Given entries

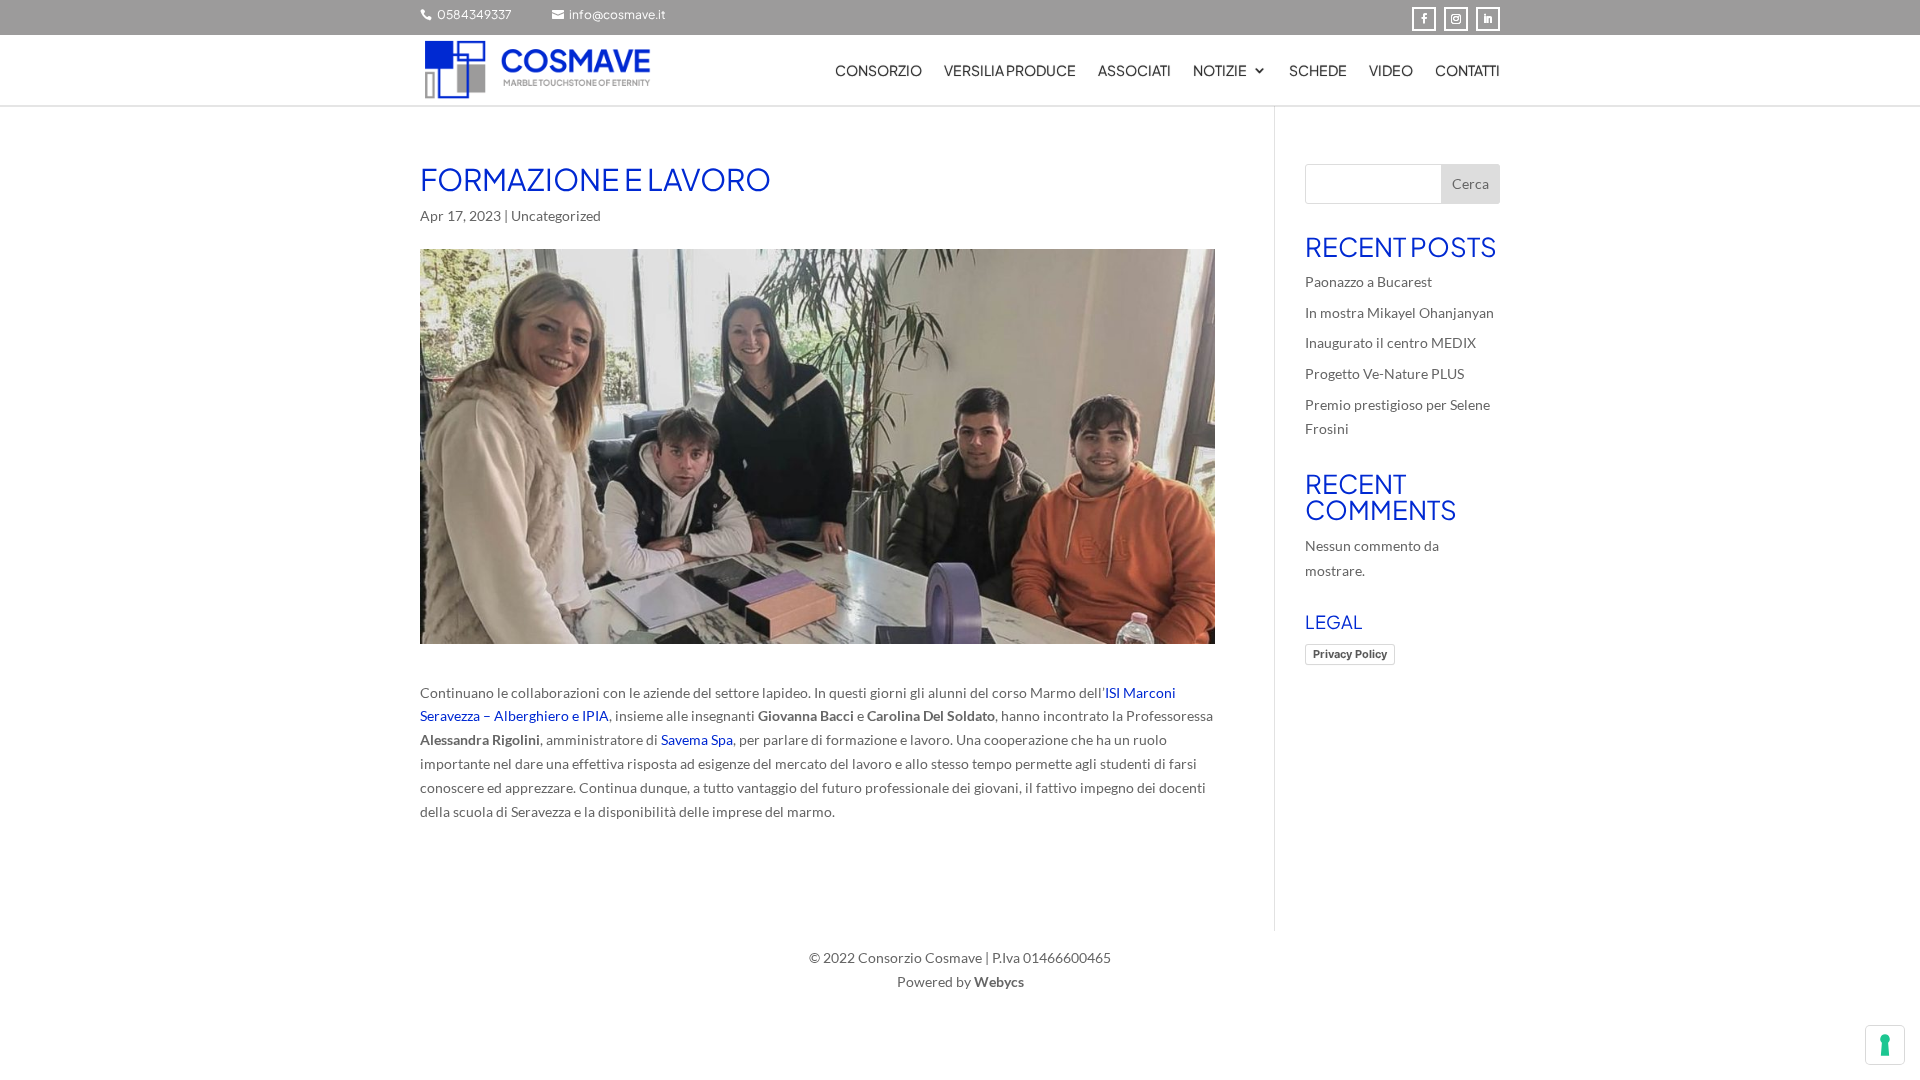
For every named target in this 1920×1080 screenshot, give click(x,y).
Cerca (1470, 183)
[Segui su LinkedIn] (1488, 19)
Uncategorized (556, 215)
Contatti (1467, 71)
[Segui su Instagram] (1456, 19)
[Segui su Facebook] (1424, 19)
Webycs (999, 981)
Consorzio (878, 71)
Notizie (1220, 71)
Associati (1134, 71)
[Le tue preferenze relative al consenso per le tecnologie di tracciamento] (1885, 1045)
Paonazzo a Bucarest (1368, 281)
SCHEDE (1318, 71)
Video (1391, 71)
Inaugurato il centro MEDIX (1390, 342)
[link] (697, 739)
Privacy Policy (1350, 654)
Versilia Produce (1010, 71)
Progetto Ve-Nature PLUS (1384, 373)
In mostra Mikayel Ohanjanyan (1399, 312)
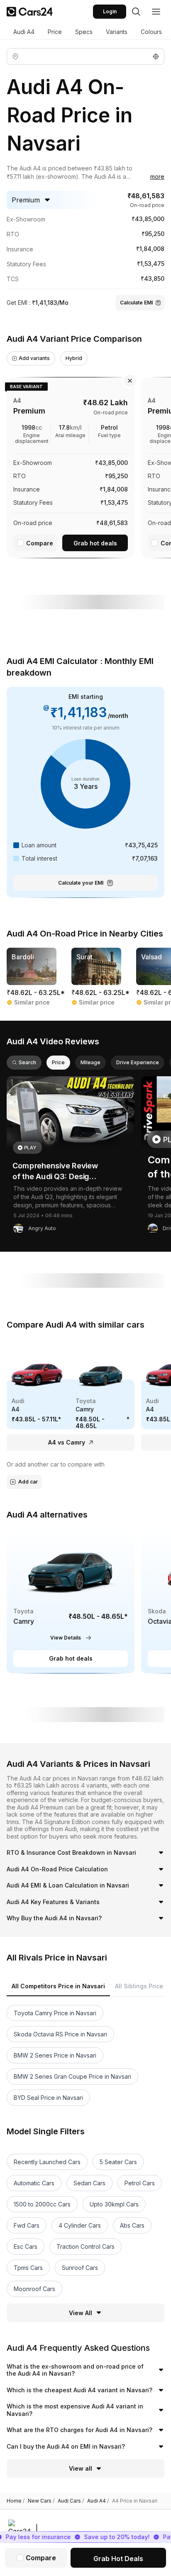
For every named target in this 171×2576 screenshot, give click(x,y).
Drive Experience (137, 1062)
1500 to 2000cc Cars (42, 2204)
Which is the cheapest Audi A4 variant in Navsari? (79, 2390)
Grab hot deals (95, 543)
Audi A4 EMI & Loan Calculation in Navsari (68, 1885)
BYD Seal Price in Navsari (48, 2097)
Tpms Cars (28, 2267)
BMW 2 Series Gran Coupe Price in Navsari (72, 2076)
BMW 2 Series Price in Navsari (55, 2055)
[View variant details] (70, 466)
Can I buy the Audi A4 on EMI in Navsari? (66, 2446)
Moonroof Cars (34, 2288)
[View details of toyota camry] (70, 1600)
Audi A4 (23, 31)
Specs (84, 31)
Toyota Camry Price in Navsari (55, 2013)
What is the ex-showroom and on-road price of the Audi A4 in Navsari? (75, 2370)
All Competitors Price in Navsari (58, 1986)
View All (80, 2312)
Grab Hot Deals (118, 2558)
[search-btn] (136, 11)
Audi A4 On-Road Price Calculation (57, 1869)
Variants (116, 31)
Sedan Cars (89, 2183)
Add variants (34, 358)
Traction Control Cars (85, 2246)
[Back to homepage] (30, 11)
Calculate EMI (136, 302)
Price (55, 31)
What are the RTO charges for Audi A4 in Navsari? (79, 2429)
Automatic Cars (34, 2183)
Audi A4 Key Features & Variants (53, 1901)
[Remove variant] (130, 381)
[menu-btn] (156, 11)
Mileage (90, 1062)
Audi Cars (71, 2501)
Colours (151, 31)
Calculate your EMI (80, 883)
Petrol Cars (140, 2183)
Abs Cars (132, 2225)
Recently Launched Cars (47, 2161)
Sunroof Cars (80, 2267)
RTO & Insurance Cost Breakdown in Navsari (71, 1852)
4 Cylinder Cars (80, 2225)
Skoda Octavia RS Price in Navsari (60, 2034)
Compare (39, 543)
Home (15, 2501)
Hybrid (74, 358)
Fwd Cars (26, 2225)
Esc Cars (25, 2246)
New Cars (41, 2501)
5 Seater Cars (118, 2161)
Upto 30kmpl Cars (114, 2204)
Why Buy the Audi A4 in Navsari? (54, 1918)
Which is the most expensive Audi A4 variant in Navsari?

Task to complete
Except for pictures, copy the records above exactly.

Reply to the task
For every named target in this 1920×1080 screenshot, give click(x,y).
Cerca (1470, 183)
[Segui su LinkedIn] (1488, 19)
Uncategorized (556, 215)
Contatti (1467, 71)
[Segui su Instagram] (1456, 19)
[Segui su Facebook] (1424, 19)
Webycs (999, 981)
Consorzio (878, 71)
Notizie (1220, 71)
Associati (1134, 71)
[Le tue preferenze relative al consenso per le tecnologie di tracciamento] (1885, 1045)
Paonazzo a Bucarest (1368, 281)
SCHEDE (1318, 71)
Video (1391, 71)
Inaugurato il centro MEDIX (1390, 342)
[link] (697, 739)
Privacy Policy (1350, 654)
Versilia Produce (1010, 71)
Progetto Ve-Nature PLUS (1384, 373)
In mostra Mikayel Ohanjanyan (1399, 312)
For every named target in this 171×2576 screenshot, give click(x,y).
Drive Experience (137, 1062)
1500 to 2000cc Cars (42, 2204)
Which is the cheapest Audi A4 variant in Navsari? (79, 2390)
Grab hot deals (95, 543)
Audi A4 EMI & Loan Calculation in Navsari (68, 1885)
BYD Seal Price in Navsari (48, 2097)
Tpms Cars (28, 2267)
BMW 2 Series Gran Coupe Price in Navsari (72, 2076)
BMW 2 Series Price in Navsari (55, 2055)
[View variant details] (70, 466)
Can I buy the Audi A4 on EMI in Navsari? (66, 2446)
Moonroof Cars (34, 2288)
[View details of toyota camry] (70, 1600)
Audi A4 (23, 31)
Specs (84, 31)
Toyota Camry Price in Navsari (55, 2013)
What is the ex-showroom and on-road price of the Audi A4 in Navsari? (75, 2370)
All Competitors Price in Navsari (58, 1986)
View All (80, 2312)
Grab Hot Deals (118, 2558)
[search-btn] (136, 11)
Audi A4 On-Road Price Calculation (57, 1869)
Variants (116, 31)
Sedan Cars (89, 2183)
Add variants (34, 358)
Traction Control Cars (85, 2246)
[Back to homepage] (30, 11)
Calculate EMI (136, 302)
Price (55, 31)
What are the RTO charges for Audi A4 in Navsari? (79, 2429)
Automatic Cars (34, 2183)
Audi A4 Key Features & Variants (53, 1901)
[Remove variant] (130, 381)
[menu-btn] (156, 11)
Mileage (90, 1062)
Audi Cars (71, 2501)
Colours (151, 31)
Calculate your EMI (80, 883)
Petrol Cars (140, 2183)
Abs Cars (132, 2225)
Recently Launched Cars (47, 2161)
Sunroof Cars (80, 2267)
RTO & Insurance Cost Breakdown in Navsari (71, 1852)
4 Cylinder Cars (80, 2225)
Skoda Octavia RS Price in Navsari (60, 2034)
Compare (39, 543)
Home (15, 2501)
Hybrid (74, 358)
Fwd Cars (26, 2225)
Esc Cars (25, 2246)
New Cars (41, 2501)
5 Seater Cars (118, 2161)
Upto 30kmpl Cars (114, 2204)
Why Buy the Audi A4 in Navsari? (54, 1918)
Which is the most expensive Audi A4 variant in Navsari?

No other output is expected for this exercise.